C++ Syntax Highlighting in a Slate Text Editor
How to syntax-highlight C++ inside Unreal's Slate text framework: a two-state tokenizer feeding a marshaller that recovers semantic colors, the look-ahead heuristic that tells a class from a function call without a parser, color presets, and highlighting every occurrence of the word under the cursor.

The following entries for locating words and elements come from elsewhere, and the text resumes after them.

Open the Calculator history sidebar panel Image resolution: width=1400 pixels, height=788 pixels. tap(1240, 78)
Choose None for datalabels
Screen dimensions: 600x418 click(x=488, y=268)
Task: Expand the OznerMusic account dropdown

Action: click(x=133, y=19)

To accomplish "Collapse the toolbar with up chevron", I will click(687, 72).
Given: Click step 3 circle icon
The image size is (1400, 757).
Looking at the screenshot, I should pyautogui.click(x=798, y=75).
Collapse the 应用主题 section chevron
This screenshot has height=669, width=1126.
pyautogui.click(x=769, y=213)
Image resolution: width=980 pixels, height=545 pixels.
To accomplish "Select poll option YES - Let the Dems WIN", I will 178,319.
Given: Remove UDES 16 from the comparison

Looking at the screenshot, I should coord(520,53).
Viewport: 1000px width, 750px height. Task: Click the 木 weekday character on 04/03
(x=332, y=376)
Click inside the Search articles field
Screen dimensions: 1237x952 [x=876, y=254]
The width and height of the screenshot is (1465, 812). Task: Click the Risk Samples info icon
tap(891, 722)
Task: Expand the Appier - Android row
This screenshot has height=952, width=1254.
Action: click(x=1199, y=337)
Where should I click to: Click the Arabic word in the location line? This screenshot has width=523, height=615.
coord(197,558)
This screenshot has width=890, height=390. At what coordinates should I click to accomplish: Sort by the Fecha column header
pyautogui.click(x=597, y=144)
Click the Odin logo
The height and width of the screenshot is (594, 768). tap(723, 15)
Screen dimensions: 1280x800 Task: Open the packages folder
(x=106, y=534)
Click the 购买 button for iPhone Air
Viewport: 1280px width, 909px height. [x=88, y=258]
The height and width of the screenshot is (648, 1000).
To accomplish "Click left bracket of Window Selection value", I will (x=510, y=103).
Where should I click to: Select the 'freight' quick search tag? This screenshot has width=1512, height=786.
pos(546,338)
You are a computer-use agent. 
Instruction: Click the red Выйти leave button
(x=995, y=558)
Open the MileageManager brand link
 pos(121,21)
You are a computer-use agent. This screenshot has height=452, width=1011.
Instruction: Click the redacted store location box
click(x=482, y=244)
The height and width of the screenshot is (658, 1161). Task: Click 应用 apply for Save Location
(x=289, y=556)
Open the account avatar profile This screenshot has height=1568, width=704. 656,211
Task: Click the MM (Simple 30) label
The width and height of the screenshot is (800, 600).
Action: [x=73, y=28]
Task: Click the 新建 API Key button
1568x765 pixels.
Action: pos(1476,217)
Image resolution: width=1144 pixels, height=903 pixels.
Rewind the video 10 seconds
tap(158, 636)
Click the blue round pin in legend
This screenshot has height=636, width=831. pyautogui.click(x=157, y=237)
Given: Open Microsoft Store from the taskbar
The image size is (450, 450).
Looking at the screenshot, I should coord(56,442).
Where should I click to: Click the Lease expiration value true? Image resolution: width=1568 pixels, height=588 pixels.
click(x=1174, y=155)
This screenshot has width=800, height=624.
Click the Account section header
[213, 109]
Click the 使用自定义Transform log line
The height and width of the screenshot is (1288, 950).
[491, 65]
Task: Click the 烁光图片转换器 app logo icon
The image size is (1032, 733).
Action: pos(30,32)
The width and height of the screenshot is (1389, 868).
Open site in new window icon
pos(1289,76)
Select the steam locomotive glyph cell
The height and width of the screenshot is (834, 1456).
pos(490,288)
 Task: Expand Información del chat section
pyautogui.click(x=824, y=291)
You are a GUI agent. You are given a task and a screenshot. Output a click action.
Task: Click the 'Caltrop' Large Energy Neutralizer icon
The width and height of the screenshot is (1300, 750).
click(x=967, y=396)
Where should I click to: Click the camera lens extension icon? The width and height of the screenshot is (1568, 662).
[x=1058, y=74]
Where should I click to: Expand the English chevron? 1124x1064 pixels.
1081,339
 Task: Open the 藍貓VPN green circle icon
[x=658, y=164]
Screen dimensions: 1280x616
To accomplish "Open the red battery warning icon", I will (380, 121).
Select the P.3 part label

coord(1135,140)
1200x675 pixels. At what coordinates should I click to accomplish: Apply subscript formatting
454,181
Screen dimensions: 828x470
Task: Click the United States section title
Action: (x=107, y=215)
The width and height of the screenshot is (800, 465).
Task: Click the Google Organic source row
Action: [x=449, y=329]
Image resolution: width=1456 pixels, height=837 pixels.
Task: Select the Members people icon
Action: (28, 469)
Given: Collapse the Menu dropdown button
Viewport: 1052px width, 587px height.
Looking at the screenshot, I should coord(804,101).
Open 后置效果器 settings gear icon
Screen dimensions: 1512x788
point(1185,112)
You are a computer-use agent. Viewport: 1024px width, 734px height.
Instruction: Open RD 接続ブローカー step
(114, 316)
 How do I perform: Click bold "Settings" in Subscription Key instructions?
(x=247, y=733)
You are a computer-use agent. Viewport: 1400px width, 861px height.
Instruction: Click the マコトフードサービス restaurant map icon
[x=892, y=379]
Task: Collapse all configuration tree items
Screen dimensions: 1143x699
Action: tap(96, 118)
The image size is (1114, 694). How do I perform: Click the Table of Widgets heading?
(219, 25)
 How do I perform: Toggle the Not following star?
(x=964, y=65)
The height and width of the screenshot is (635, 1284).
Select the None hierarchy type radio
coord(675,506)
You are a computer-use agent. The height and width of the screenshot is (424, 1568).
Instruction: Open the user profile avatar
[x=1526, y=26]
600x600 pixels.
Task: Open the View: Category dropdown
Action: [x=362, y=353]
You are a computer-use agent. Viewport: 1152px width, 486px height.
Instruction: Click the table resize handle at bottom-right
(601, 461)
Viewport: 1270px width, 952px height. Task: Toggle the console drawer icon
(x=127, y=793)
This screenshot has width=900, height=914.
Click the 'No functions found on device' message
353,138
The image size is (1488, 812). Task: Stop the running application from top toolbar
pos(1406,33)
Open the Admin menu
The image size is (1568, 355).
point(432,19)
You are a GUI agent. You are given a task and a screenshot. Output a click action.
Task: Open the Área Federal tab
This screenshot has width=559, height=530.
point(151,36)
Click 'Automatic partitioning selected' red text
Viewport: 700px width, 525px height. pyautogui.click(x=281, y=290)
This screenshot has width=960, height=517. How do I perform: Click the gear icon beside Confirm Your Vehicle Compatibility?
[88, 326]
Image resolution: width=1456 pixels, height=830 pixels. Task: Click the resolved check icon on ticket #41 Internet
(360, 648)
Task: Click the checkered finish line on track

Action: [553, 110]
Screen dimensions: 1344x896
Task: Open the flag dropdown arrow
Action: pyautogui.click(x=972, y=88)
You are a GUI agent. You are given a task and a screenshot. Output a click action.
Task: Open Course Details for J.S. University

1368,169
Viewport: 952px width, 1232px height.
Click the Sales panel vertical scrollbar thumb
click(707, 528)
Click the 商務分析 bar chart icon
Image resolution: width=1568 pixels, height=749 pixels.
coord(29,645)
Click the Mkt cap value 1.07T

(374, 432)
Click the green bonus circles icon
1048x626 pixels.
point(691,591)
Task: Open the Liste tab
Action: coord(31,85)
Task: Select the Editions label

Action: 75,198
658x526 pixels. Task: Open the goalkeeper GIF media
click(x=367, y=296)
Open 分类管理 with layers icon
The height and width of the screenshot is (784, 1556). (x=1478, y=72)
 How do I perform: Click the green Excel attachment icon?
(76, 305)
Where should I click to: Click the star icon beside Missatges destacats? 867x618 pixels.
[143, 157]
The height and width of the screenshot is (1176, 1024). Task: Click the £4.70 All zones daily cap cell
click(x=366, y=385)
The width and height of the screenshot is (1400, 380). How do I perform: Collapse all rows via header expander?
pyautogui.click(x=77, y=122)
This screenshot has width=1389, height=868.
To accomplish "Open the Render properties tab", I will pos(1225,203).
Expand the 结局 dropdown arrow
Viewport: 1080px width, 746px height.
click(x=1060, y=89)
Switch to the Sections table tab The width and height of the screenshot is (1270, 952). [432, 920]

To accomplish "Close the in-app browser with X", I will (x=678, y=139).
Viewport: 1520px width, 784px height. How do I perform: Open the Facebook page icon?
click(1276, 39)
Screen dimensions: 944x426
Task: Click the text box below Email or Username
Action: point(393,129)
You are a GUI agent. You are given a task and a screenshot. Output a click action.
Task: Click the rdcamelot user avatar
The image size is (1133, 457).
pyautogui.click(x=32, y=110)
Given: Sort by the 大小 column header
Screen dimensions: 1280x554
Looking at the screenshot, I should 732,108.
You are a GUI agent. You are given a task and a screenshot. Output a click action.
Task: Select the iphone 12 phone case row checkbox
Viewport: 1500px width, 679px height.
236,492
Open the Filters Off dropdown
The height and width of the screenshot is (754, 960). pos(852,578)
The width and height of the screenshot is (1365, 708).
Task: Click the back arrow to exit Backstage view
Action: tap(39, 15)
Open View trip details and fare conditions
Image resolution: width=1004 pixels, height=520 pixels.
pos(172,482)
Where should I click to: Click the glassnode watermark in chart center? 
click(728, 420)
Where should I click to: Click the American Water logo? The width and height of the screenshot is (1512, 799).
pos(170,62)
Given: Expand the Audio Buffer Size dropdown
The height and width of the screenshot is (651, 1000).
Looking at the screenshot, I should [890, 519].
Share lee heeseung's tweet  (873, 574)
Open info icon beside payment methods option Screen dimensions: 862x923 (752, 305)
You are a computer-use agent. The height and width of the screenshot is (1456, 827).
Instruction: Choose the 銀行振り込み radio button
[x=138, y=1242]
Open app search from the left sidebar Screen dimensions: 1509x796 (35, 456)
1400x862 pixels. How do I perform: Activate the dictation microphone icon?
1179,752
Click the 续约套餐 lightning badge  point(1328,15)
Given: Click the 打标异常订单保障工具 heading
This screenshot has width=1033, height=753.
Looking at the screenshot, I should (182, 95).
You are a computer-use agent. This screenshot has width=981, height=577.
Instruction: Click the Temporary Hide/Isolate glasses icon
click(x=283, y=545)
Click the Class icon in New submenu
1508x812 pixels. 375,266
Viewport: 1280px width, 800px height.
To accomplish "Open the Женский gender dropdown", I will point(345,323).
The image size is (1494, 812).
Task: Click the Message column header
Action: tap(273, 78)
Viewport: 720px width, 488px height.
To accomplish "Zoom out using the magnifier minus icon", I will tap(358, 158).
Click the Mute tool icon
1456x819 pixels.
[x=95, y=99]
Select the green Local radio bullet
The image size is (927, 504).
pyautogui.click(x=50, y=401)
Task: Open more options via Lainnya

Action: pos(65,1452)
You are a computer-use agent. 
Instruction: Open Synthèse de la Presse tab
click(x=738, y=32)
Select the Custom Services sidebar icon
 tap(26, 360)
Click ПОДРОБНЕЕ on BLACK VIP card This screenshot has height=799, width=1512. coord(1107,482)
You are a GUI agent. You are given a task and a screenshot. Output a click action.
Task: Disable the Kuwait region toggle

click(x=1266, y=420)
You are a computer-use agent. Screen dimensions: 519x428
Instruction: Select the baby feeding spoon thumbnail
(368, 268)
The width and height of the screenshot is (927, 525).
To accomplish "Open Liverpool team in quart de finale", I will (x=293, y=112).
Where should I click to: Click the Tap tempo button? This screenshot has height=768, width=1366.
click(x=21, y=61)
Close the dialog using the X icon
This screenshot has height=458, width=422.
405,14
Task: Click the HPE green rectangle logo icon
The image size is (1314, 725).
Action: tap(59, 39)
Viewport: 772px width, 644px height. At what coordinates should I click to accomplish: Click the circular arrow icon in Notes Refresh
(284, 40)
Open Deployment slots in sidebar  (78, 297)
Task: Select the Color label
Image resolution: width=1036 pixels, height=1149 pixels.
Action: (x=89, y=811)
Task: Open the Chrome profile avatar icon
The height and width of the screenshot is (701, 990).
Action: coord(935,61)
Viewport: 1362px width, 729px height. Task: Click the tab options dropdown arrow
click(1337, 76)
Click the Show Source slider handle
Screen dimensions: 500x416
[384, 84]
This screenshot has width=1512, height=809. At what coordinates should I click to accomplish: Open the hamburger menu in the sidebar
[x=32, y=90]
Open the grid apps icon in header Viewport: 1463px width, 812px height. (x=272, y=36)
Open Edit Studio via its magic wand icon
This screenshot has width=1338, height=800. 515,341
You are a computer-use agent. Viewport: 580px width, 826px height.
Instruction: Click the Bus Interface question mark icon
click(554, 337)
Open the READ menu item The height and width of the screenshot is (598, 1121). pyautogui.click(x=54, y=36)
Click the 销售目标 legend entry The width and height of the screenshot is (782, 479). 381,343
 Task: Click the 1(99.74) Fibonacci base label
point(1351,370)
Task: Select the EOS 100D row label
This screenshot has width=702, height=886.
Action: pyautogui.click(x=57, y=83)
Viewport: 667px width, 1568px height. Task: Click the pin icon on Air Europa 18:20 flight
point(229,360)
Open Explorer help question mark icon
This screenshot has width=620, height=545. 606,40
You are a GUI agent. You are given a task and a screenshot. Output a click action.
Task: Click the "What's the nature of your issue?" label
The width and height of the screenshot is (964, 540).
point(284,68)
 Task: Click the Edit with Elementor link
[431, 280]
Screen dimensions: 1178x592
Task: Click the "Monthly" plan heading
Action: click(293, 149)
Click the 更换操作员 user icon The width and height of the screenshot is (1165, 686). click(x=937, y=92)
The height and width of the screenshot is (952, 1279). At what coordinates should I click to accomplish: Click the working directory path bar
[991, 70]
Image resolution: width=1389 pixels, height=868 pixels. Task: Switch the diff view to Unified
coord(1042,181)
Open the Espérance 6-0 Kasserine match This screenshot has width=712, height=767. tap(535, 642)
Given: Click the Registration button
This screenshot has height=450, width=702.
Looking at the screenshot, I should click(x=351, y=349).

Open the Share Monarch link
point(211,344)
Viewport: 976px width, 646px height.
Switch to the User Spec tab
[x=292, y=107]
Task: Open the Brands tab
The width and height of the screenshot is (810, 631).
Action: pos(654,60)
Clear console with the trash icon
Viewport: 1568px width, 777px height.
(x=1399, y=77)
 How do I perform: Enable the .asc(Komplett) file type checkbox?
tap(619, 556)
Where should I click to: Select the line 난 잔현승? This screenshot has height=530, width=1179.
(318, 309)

Syntax highlighting looks like it should be hard, and in Unreal it is mostly already done for you. Slate ships the same text-highlighting machinery the engine uses for its shader and Python editors; you supply two small pieces and inherit the rest. This article walks through those pieces for C++, using the AI Node Code Editor (Quick Code Editor on FAB) as the example. It is one of six articles in Building an AI Code Editor Inside Unreal Engine.
Slate’s text pipeline
The flow, top to bottom, is:
ISyntaxTokenizersplits raw text into tokens, line by line.- A marshaller (
FSyntaxHighlighterTextLayoutMarshaller) bridges the model string and a visualFTextLayout, calling the tokenizer and then turning its tokens into styled runs. FTextLayoutowns the laid-out lines and runs and does the painting.FSlateTextRunis one contiguous styled span, oneFTextBlockStyle(font and color).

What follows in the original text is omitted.